* [Requirement] Transcribe the items below word for word, starting at the beginning of the items and stopping after the line that contains "center [570, 122].". Omit the pictures from your copy.

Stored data
****************

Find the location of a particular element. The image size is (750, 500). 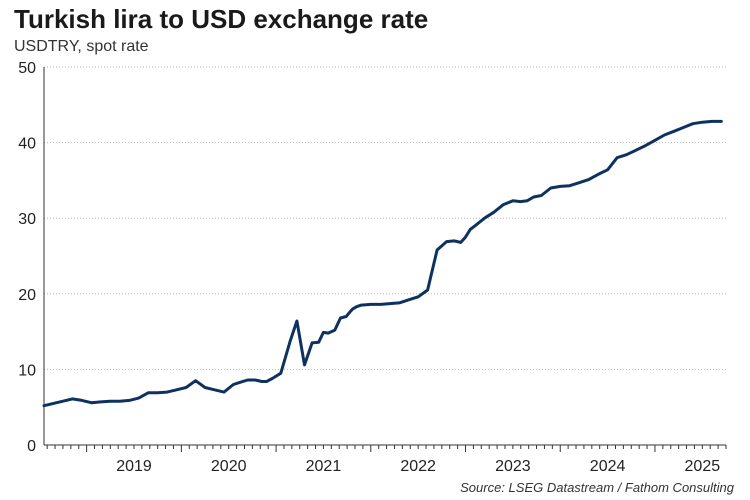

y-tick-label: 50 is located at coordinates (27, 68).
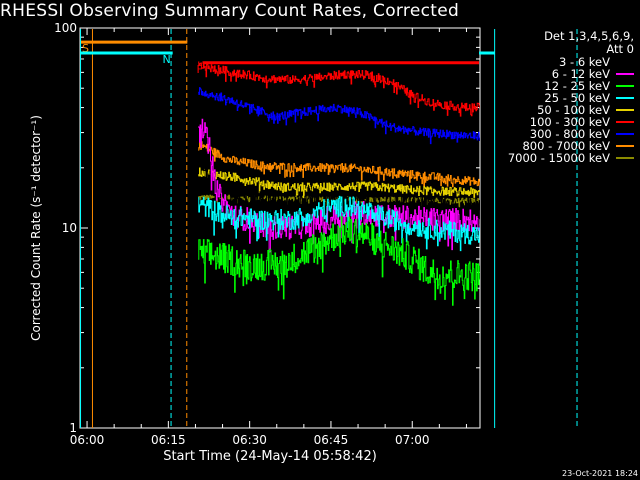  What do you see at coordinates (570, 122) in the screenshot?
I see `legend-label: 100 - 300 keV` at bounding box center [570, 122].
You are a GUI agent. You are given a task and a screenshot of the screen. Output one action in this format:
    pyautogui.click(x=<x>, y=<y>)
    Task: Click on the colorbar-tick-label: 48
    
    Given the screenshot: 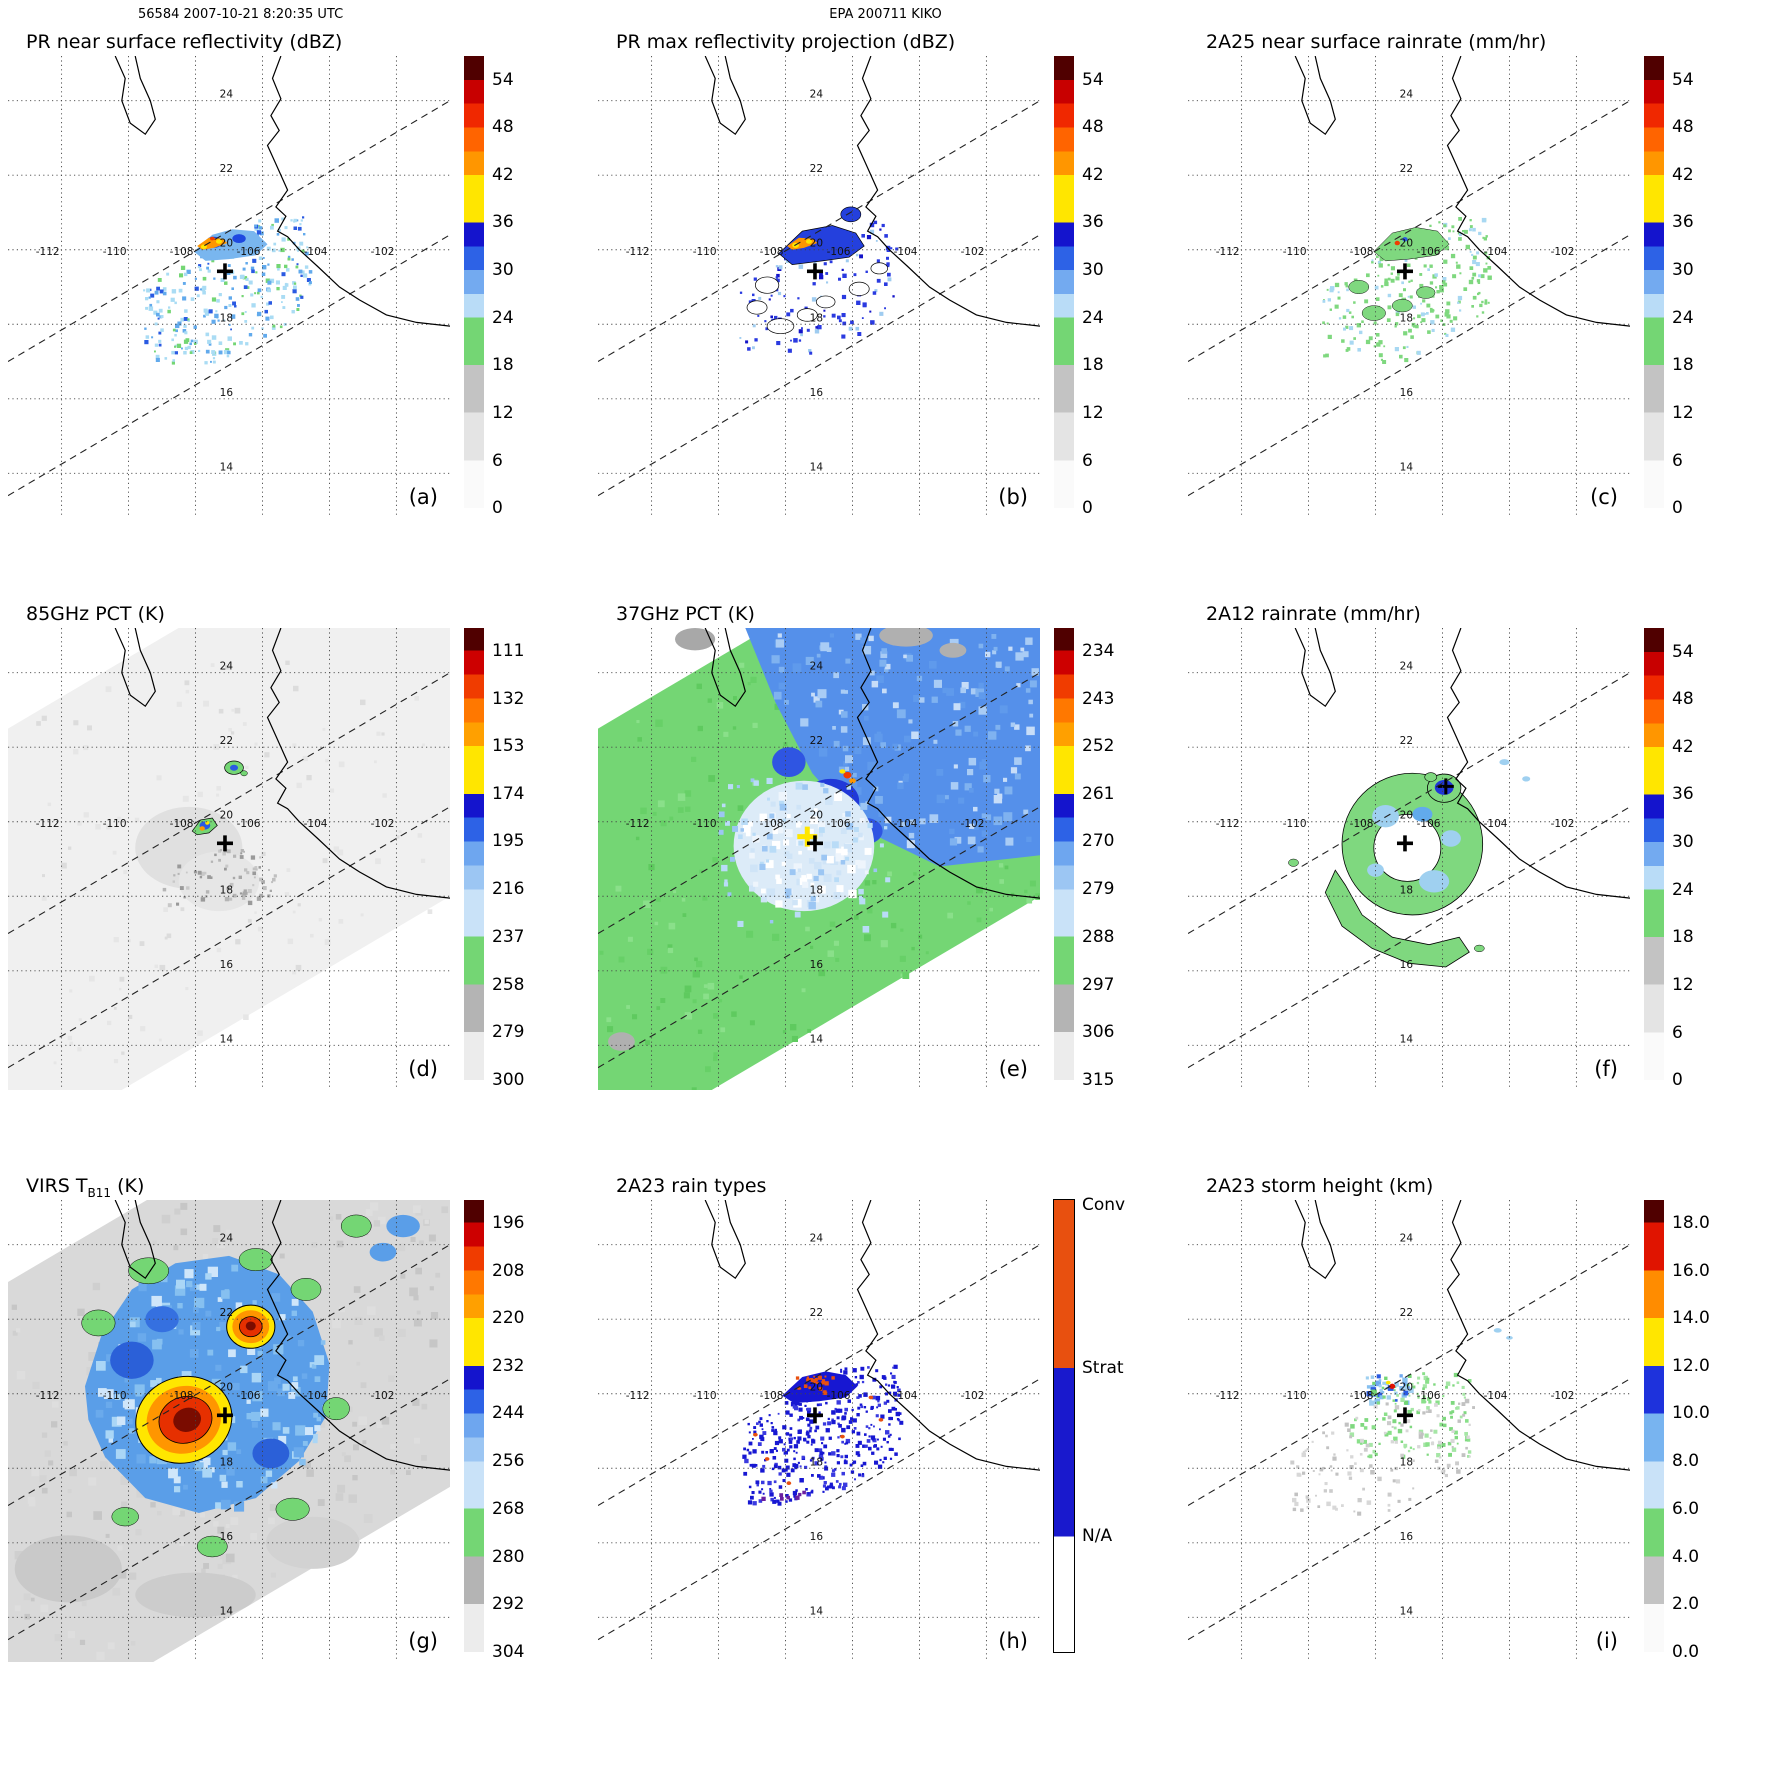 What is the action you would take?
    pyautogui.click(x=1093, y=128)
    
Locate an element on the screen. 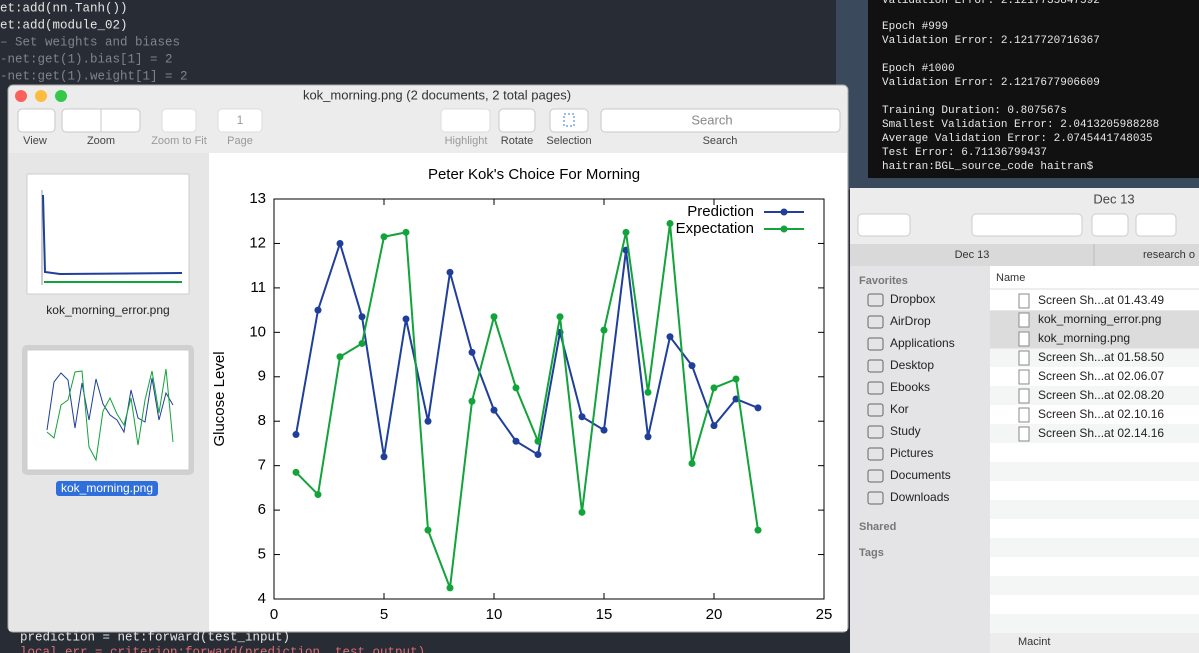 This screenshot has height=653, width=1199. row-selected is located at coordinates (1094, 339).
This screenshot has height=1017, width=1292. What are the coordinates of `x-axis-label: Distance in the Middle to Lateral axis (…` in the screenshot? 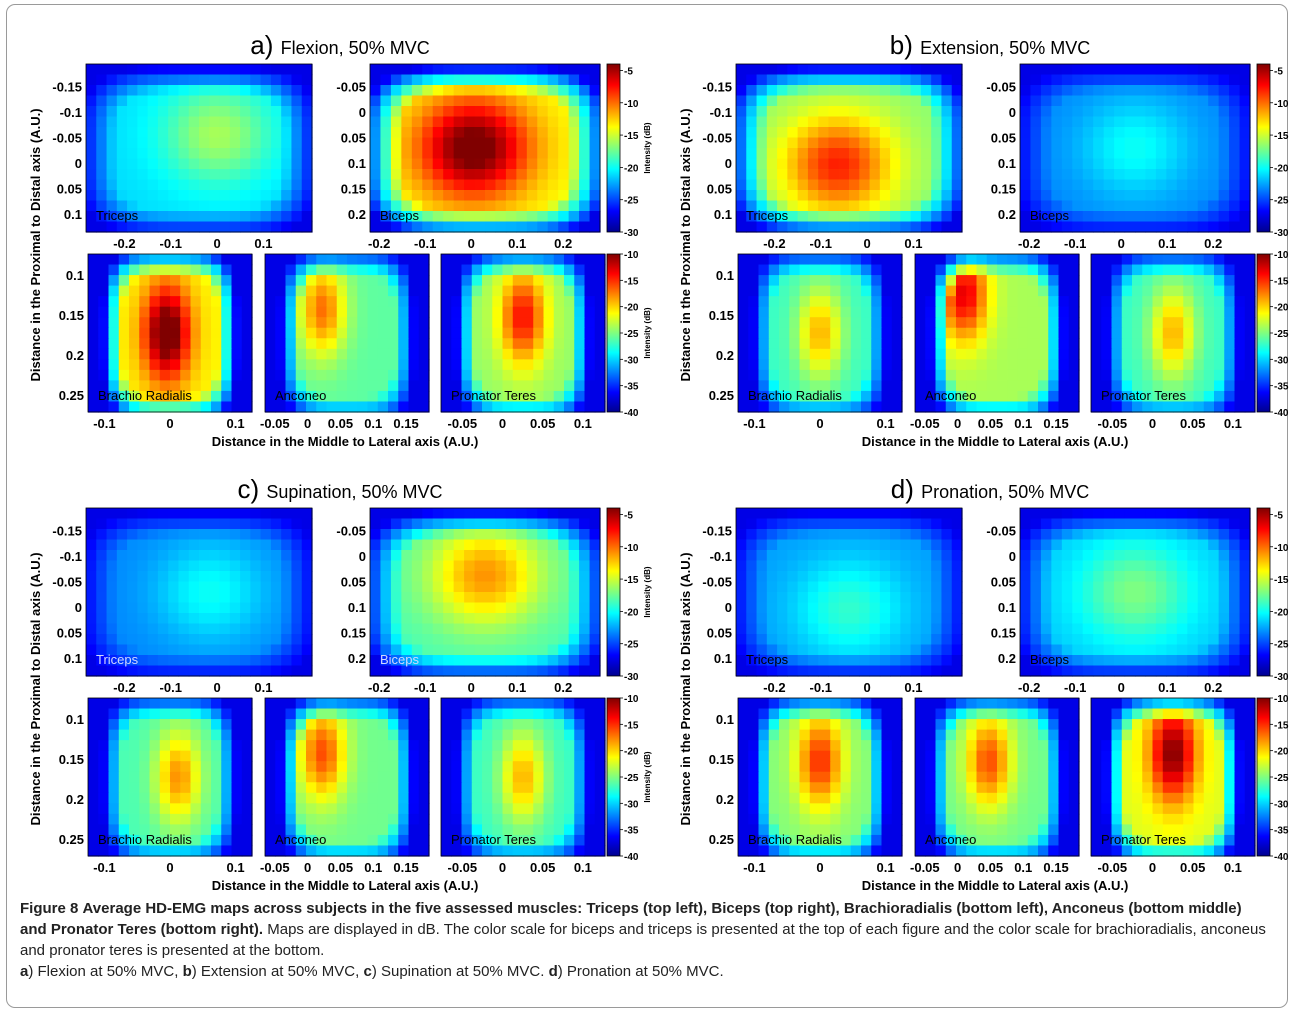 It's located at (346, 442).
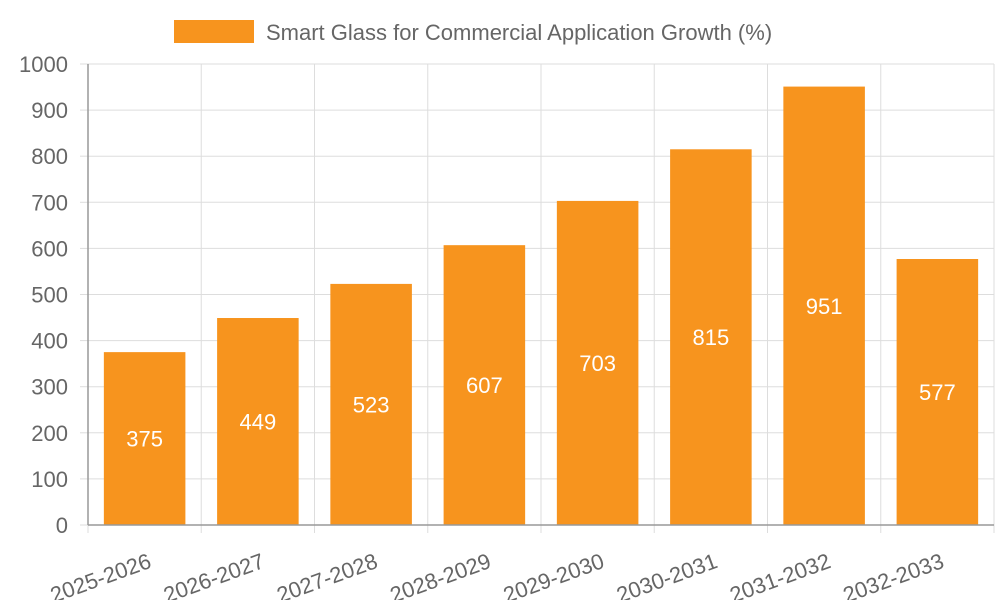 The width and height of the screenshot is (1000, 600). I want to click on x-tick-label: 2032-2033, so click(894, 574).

****************

* [Exercise result]
Find the location of a particular element. The image size is (750, 500). 

y-tick-label: 50 is located at coordinates (27, 68).
  What do you see at coordinates (570, 122) in the screenshot?
I see `legend-label: 100 - 300 keV` at bounding box center [570, 122].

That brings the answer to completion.